Dans un communiqué de presse publié le 30 septembre, le directeur général de la police nationale a annoncé l’ouverture d’une « procédure judiciaire », tout en précisant que « les organisateurs [de la conférence] n’avaient pas jugé utile de saisir les autorités compétentes pour bénéficier d’éventuelles mesures de sécurité ».

« Toute procédure judiciaire de ce type doit être pleinement conforme aux normes internationales relatives au droit à un procès équitable. Il faut également procéder à un examen approfondi du maintien de l’ordre lors de cet événement et de l’inaction constatée des forces de sécurité dans la protection des droits des participants à cette conférence. Nous appelons aussi les autorités à mettre fin aux nombreuses violations des droits de réunion pacifique et de la liberté d’expression au Togo », a déclaré Samira Daoud.

Violations répétées du droit de réunion pacifique au cours des derniers mois

Le 27 mars, au moins trois conférences de presse et réunions rassemblant des partis politiques et/ou des organisations de la société civile souhaitant exprimer leur désaccord avec un changement constitutionnel ont été interdites à Lomé et à Tsévié, puis dispersées par les forces de sécurité.

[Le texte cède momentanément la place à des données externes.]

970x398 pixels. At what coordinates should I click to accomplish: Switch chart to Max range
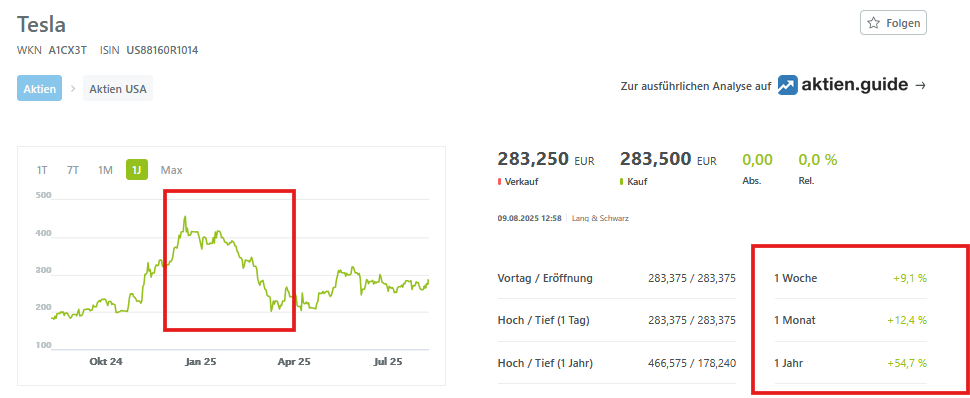tap(171, 170)
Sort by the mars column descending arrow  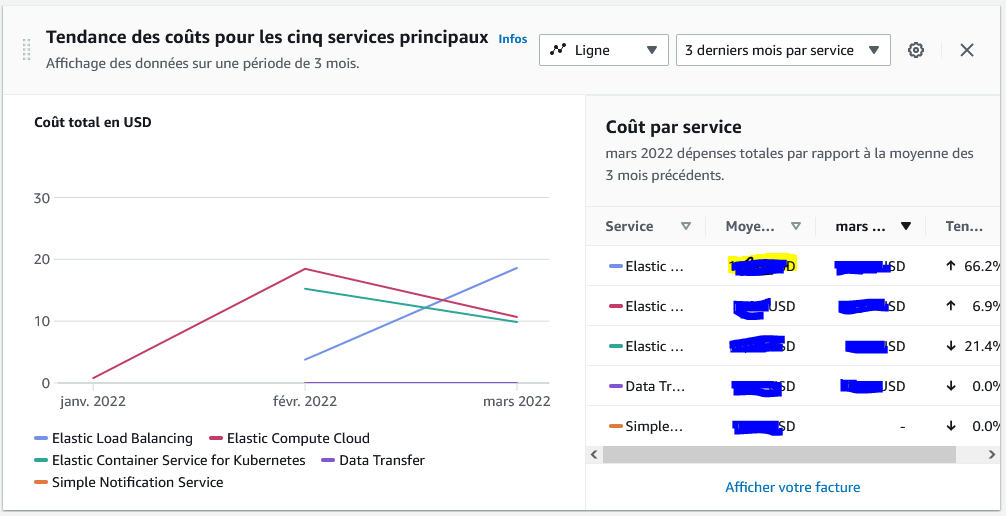coord(906,226)
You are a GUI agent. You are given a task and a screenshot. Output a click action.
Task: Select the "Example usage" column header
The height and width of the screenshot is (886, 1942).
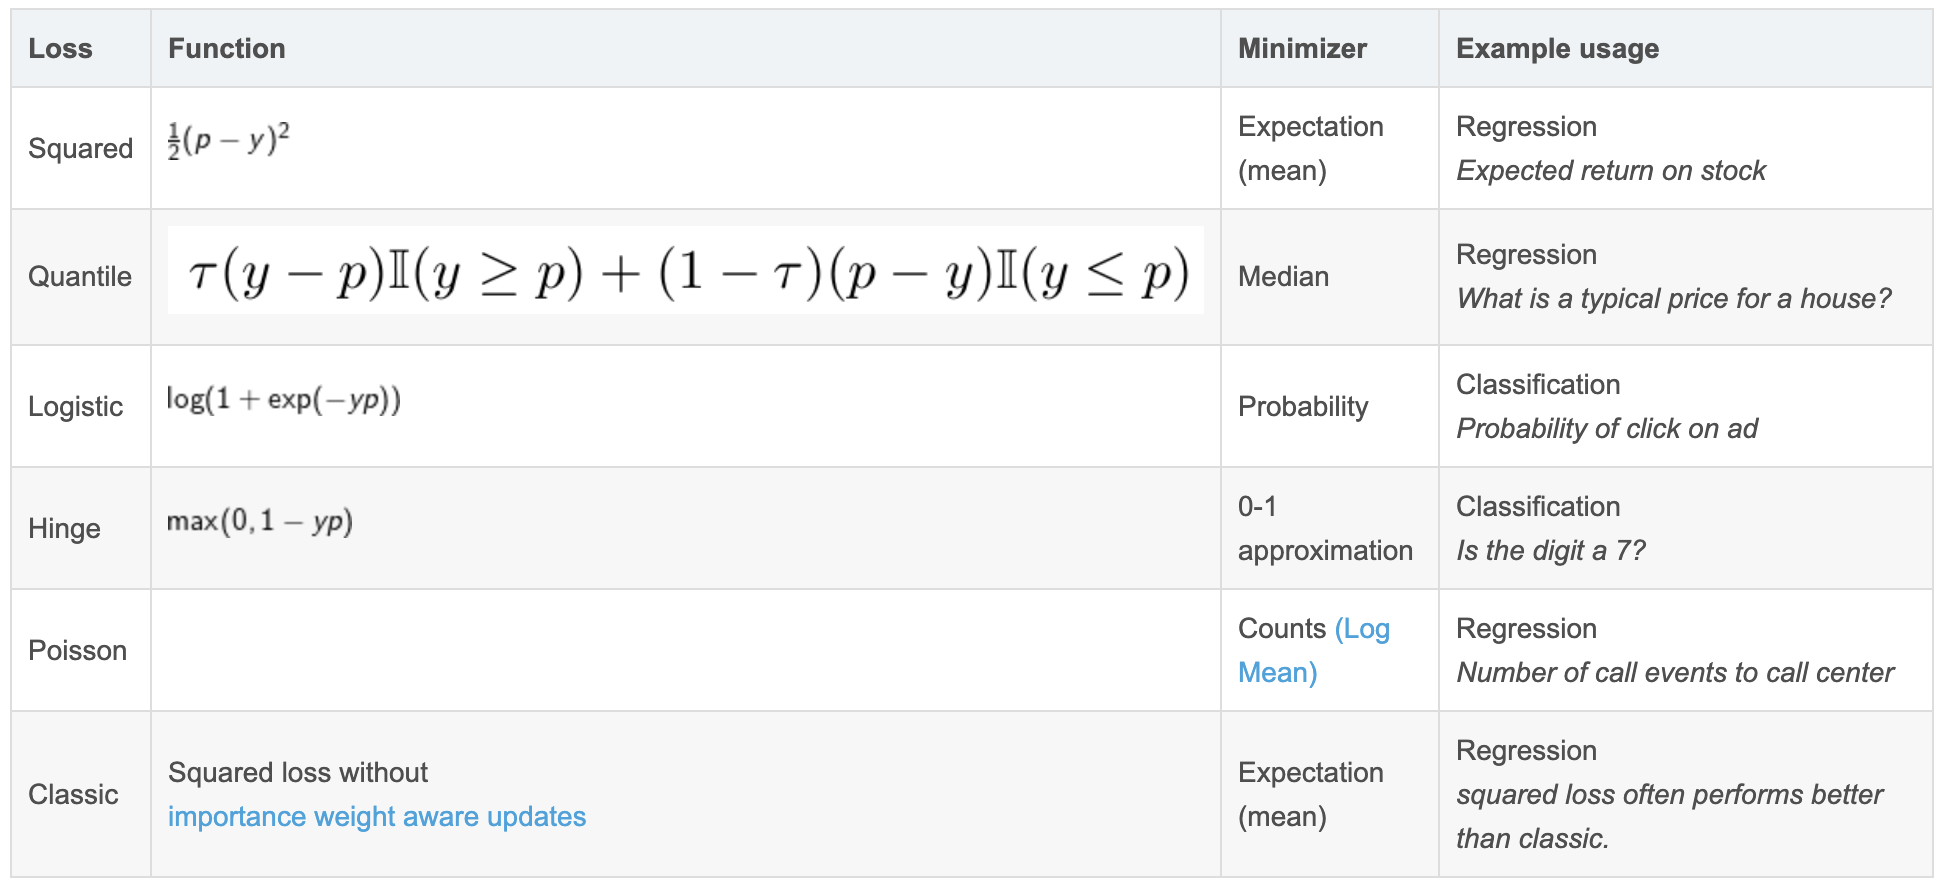(1556, 49)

En avril, neuf membres de la coalition d’opposition Dynamique Monseigneur Kpodzro (DMK) ont été arbitrairement arrêtés pour « troubles aggravés à l’ordre public », puis relâchés quelques jours plus tard, tandis que les autorités interdisaient plusieurs manifestations prévues par des partis politiques et des organisations de la société civile. Le gouvernement a accusé les organisateurs des manifestations d’avoir des intentions violentes pour justifier les interdictions, citant des « informations concordantes et fiables ».

En août, une réunion de protestation prévue par une coalition de la société civile a été reportée après que le ministère de l’administration territoriale a déclaré que le lieu choisi n’était pas approprié et que la tenue d’un rassemblement à cet endroit violerait la loi régissant les conditions d’exercice de la liberté de réunion et de manifestation pacifique et publique.

Certaines de ces atteintes aux droits de réunion pacifique et à la liberté d’expression s’inscrivent dans le contexte d’une modification constitutionnelle abolissant l’élection du Président de la République au suffrage universel direct, adoptée en avril dernier par une Assemblée nationale composée essentiellement de représentants du parti au pouvoir et de ses alliés. Le Président du Togo est désormais élu par l’Assemblée nationale et le Sénat pour un mandat de quatre ans.